For example, it may be indirect sex discrimination if: * A mortgage provider only gives mortgages to people who work full-time. Although this condition would apply to both sexes it is likely to adversely affect more women than men since more women work part-time. Many part-time workers are in permanent, secure, well-paid jobs and some can earn more than full-timers, so a refusal to give mortgages or loans solely because the applicant works part-time is unreasonable. Victimisation Where a person has been treated less favourably compared to others because he/she made a complaint of sex discrimination.
It also applies to those who assist the person.

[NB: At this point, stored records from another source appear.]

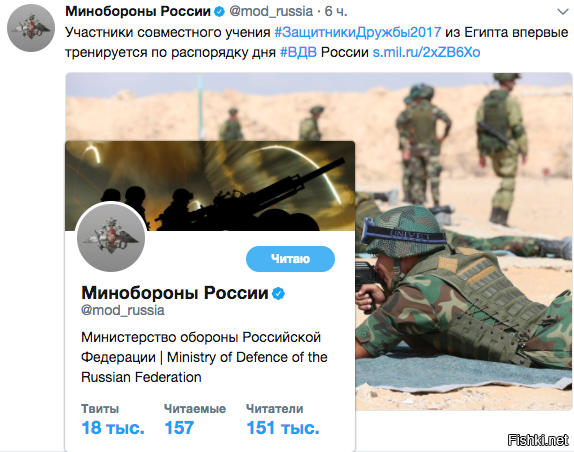The width and height of the screenshot is (574, 452).
Task: Click @mod_russia handle in hover card
Action: (123, 310)
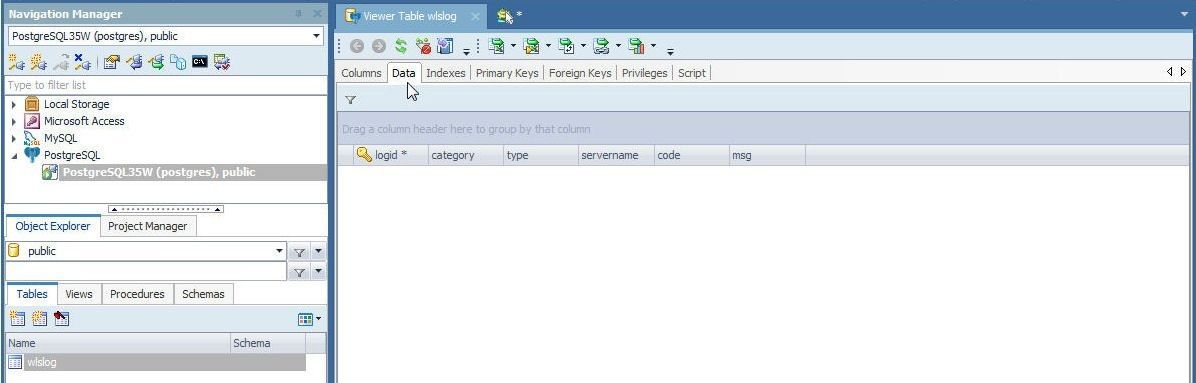Screen dimensions: 1196x383
Task: Click into the Type to filter list field
Action: point(166,85)
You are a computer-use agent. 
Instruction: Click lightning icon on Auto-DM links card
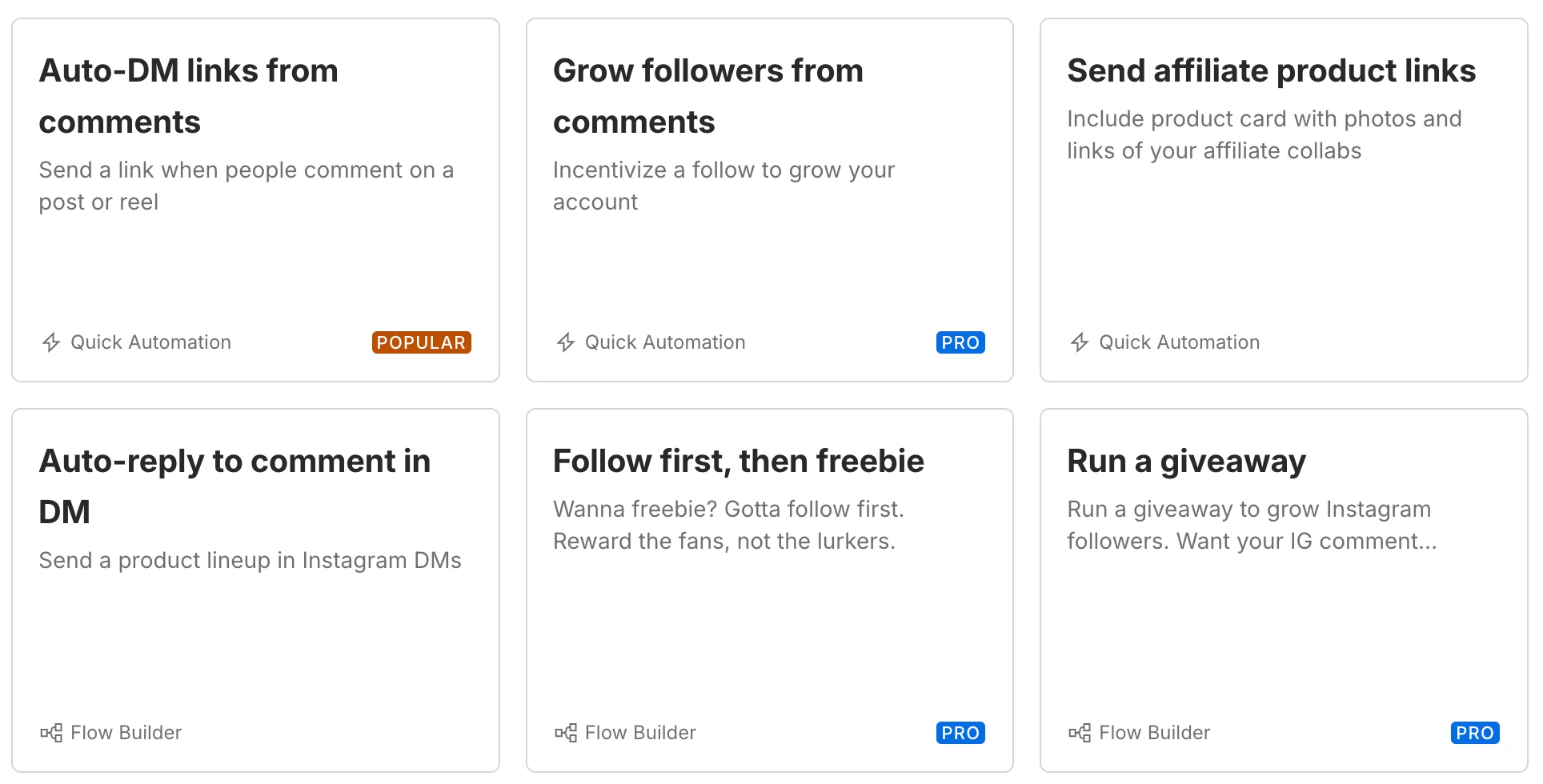click(51, 342)
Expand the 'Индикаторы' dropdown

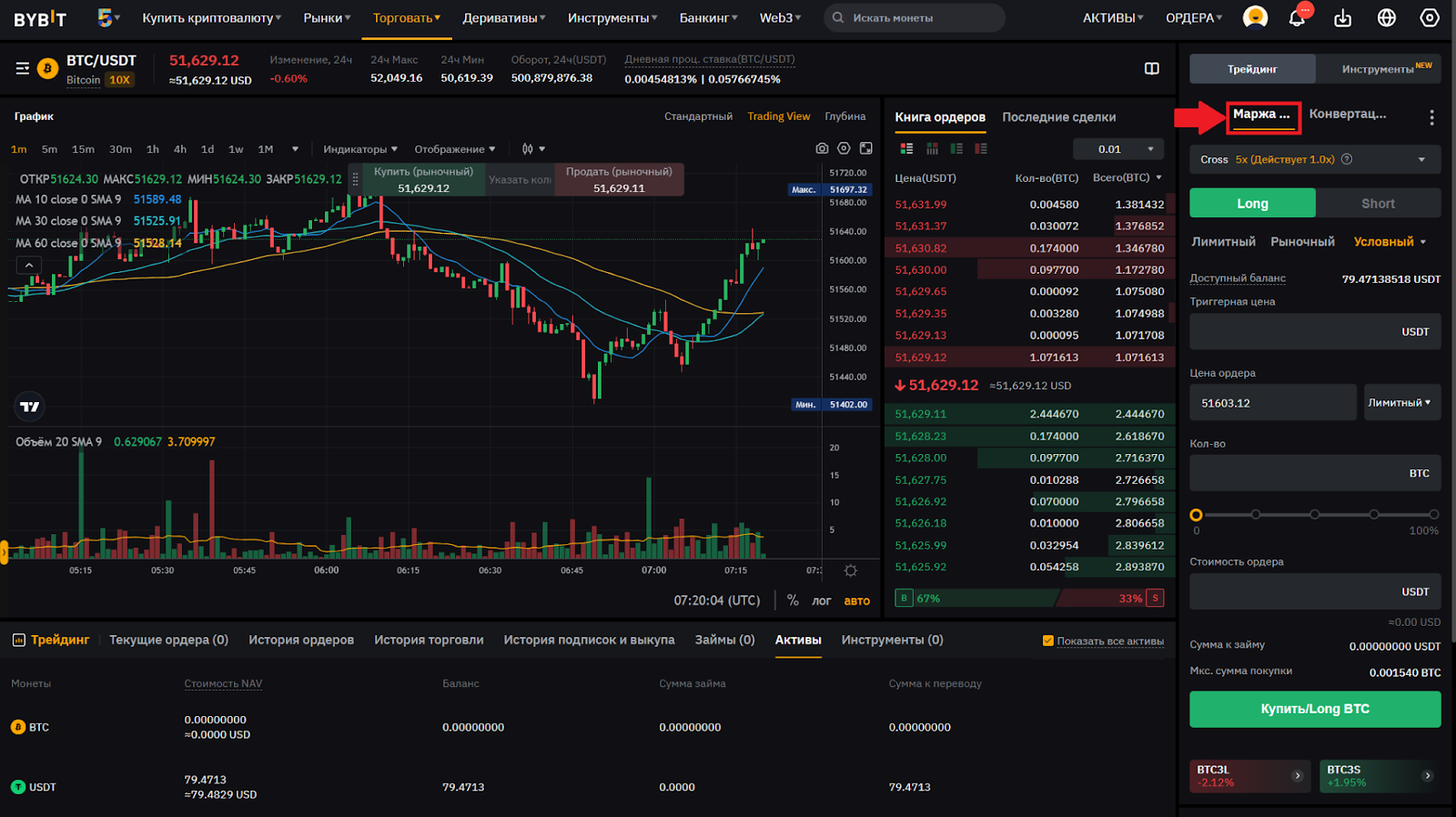pos(360,149)
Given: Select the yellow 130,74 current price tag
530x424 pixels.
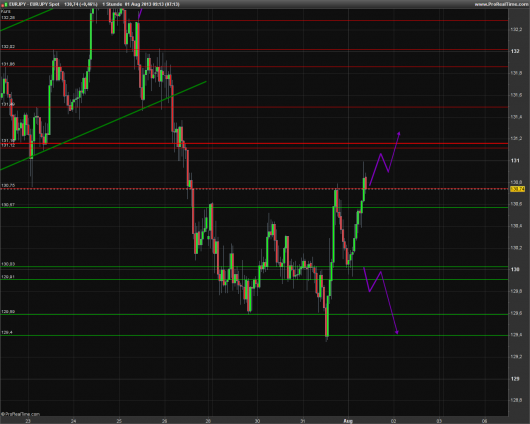Looking at the screenshot, I should [517, 189].
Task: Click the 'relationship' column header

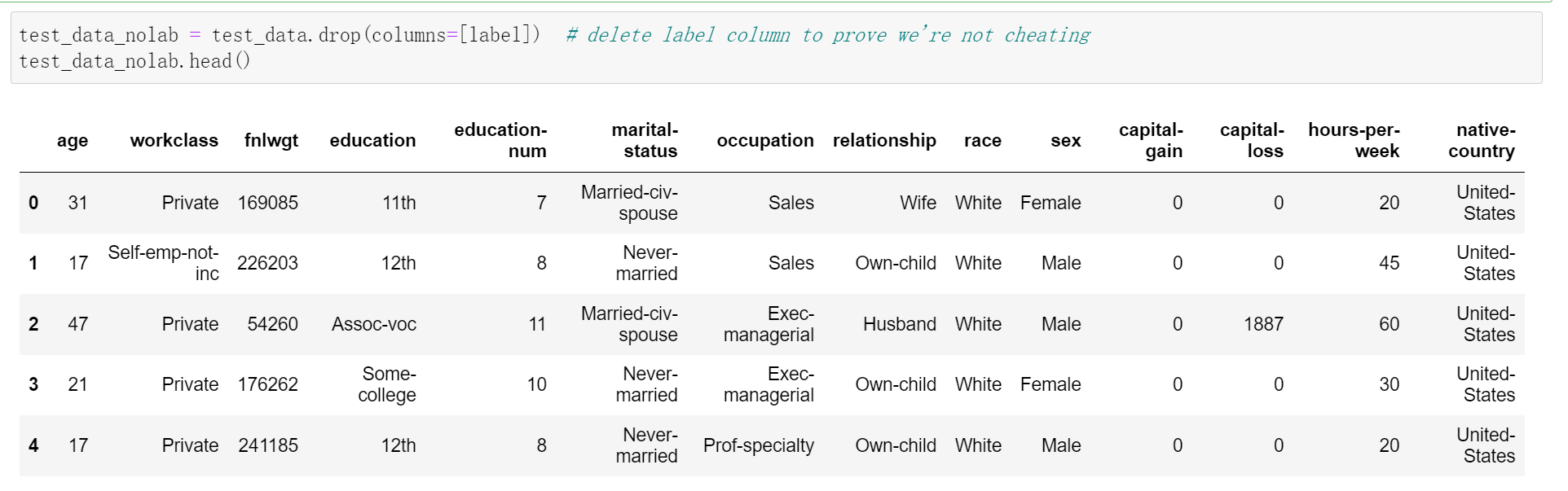Action: 884,141
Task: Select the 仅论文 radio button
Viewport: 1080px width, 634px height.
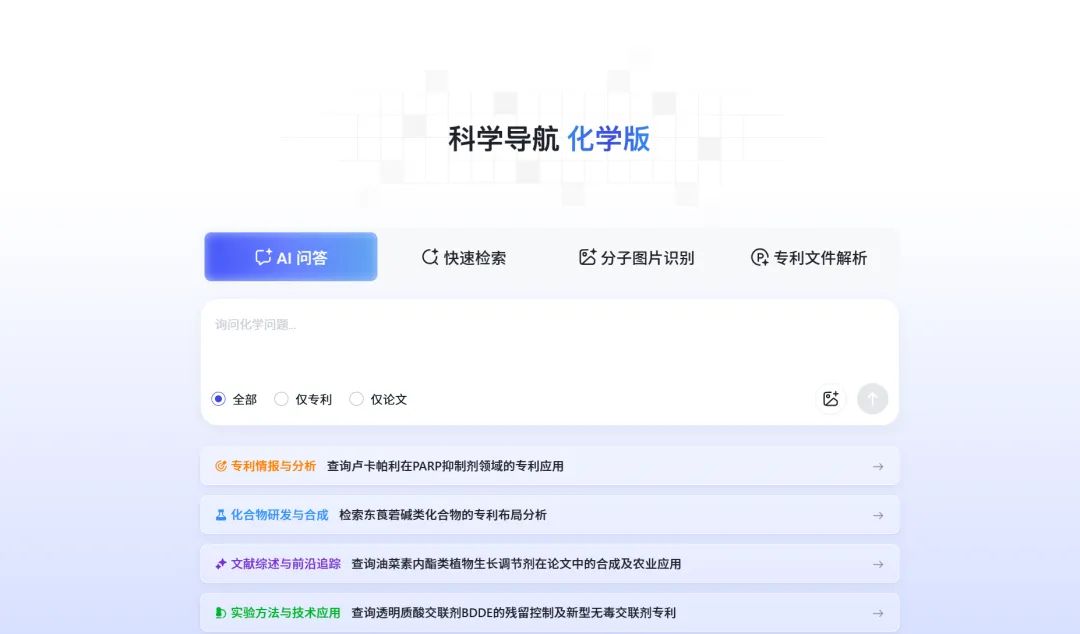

For example: A woman who took a sex discrimination claim under the employment provisions of the SDA against an amusement arcade was banned from using the facilities of the arcade. Witnesses who appeared for her at the employment tribunal were also banned. The woman and the witnesses would have a claim of victimisation against the owners of the arcade. (www. equalopportunitiescommission. co. uk) GENDER INEQUALITY. Sexism is a set of beliefs, practices and institutional structures which reinforces and is reinforced by patriarchy.
A longstanding definition of sexism is: a deep rooted, often unconscious system of beliefs, attitudes and institutions in which distinctions between peoples intrinsic worth are made on the grounds of their sex and sexual roles (in Bullock and Stallybrass, 1977, p. 571). *”The achievement of equality between men and women is a matter of human rights and a condition of social justice”. Fourth UN World Conference on Women, Beijing, September 1995 (Department of Education and Employment, 1995). Sexism operates within a system of patriarchy. Patriarchy is one of the structural dimensions of society which is strongly associated with the sexist culture.
This demeans and disempowers women and sows the seeds for the prejudice of women in terms of both attitudes and behaviour. Weber (1947) had used this concept to describe sexism. He used the term “the law of the father” to refer to the dominance of men within the family. The use of this term however, has been extended to describe the dominance of the males within the employment area and its reflection in the distribution of power. For example in the military forces, technology, universities, science, political and even religious sectors. (Such as the pope is and has always been male).
So therefore, this suggests male dominance in most areas. Richard Webb and David Tossell (1999) report the following statements; *Women are an oppressed majority. *They represent up to 51% of the UK population, yet they do not have the same rights as men nor do they have the same access to resources as men do. * Women are less likely to obtain the same sort of jobs as men or positions of power. They earn less then men and are a lot more vulnerable to employment. They tend to be in less prestigious jobs and less secure forms of employment.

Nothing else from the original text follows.